**Supplied records**
◆ ◆ ◆
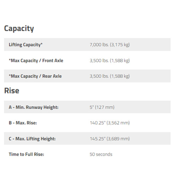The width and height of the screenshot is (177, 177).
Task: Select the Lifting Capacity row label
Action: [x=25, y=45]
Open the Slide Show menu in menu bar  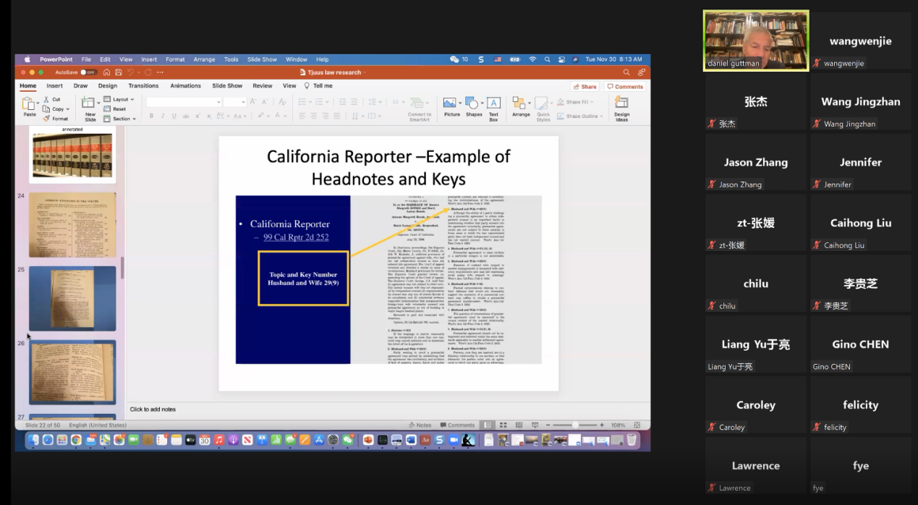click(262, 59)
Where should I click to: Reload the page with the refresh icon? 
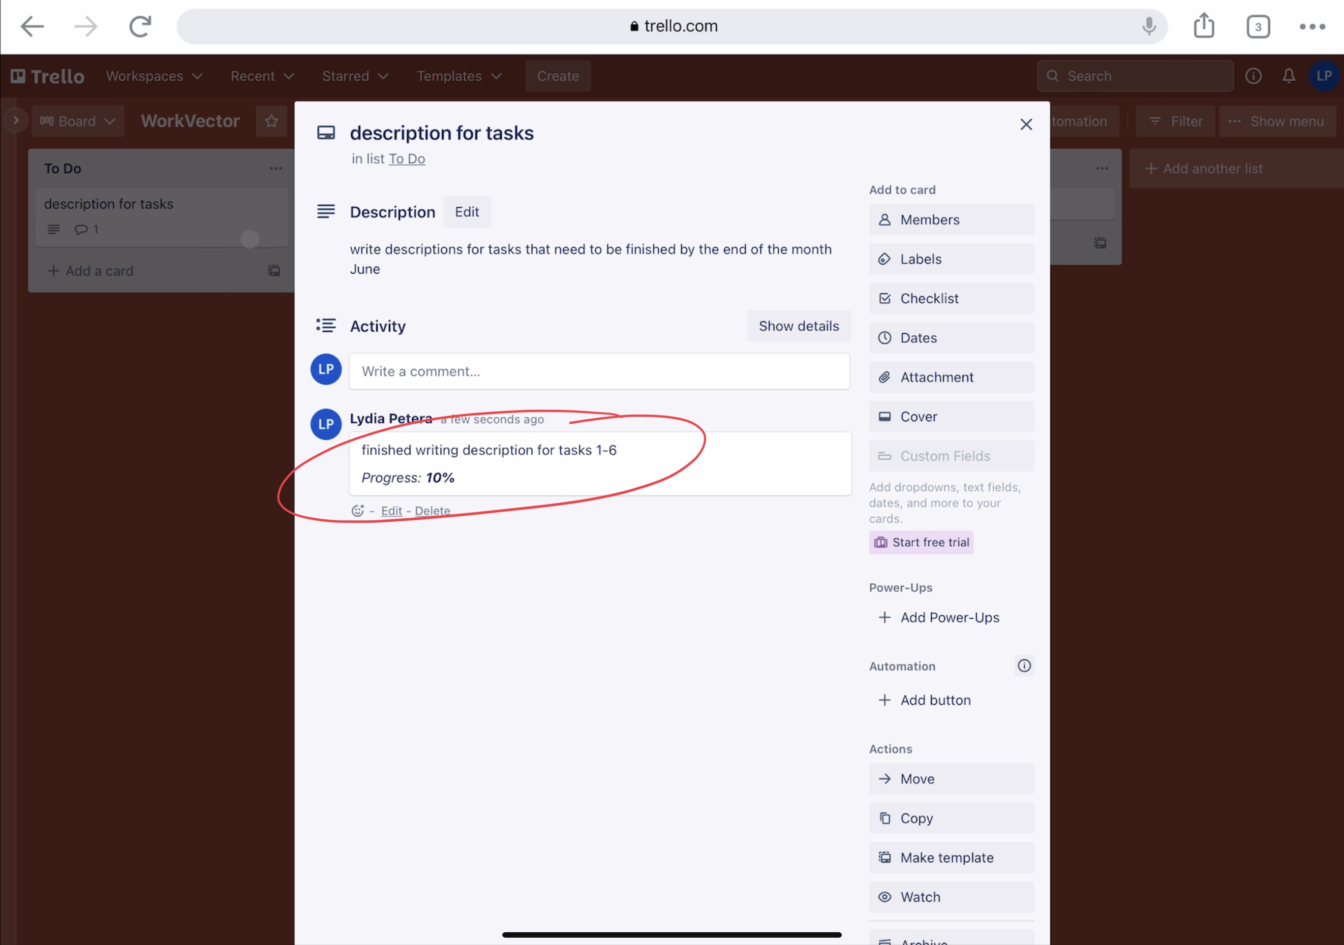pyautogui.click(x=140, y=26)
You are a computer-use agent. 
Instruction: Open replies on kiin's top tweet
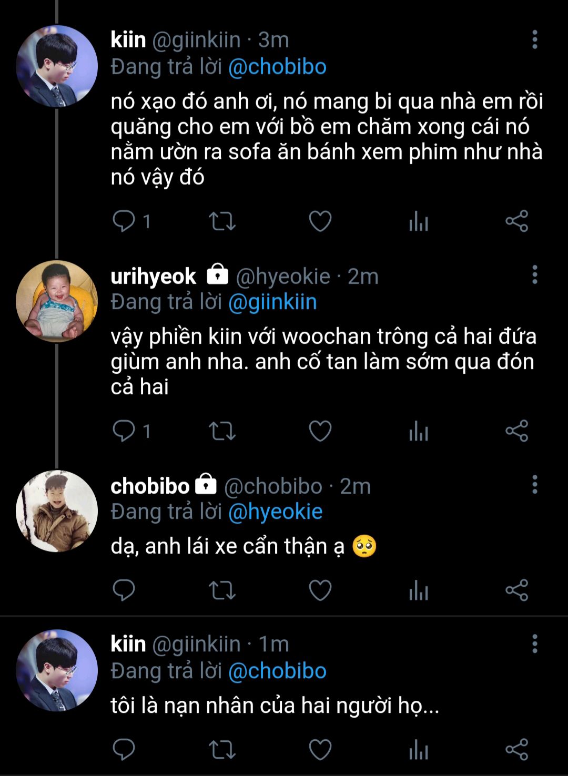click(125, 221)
◆ ◆ ◆
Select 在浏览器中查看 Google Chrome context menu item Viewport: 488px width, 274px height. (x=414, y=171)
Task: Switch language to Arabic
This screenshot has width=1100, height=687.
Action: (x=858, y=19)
◆ ◆ ◆
**Work instructions**
Reproduce the lines above verbatim, from the line containing "Where should I" through the line containing "click(125, 221)", with both of those lines included. Leave the pictures out of your answer.

**Complete answer**
Where should I click to: Reload the page with the refresh icon? 
pyautogui.click(x=140, y=26)
You are a computer-use agent. 
Instruction: Open replies on kiin's top tweet
click(125, 221)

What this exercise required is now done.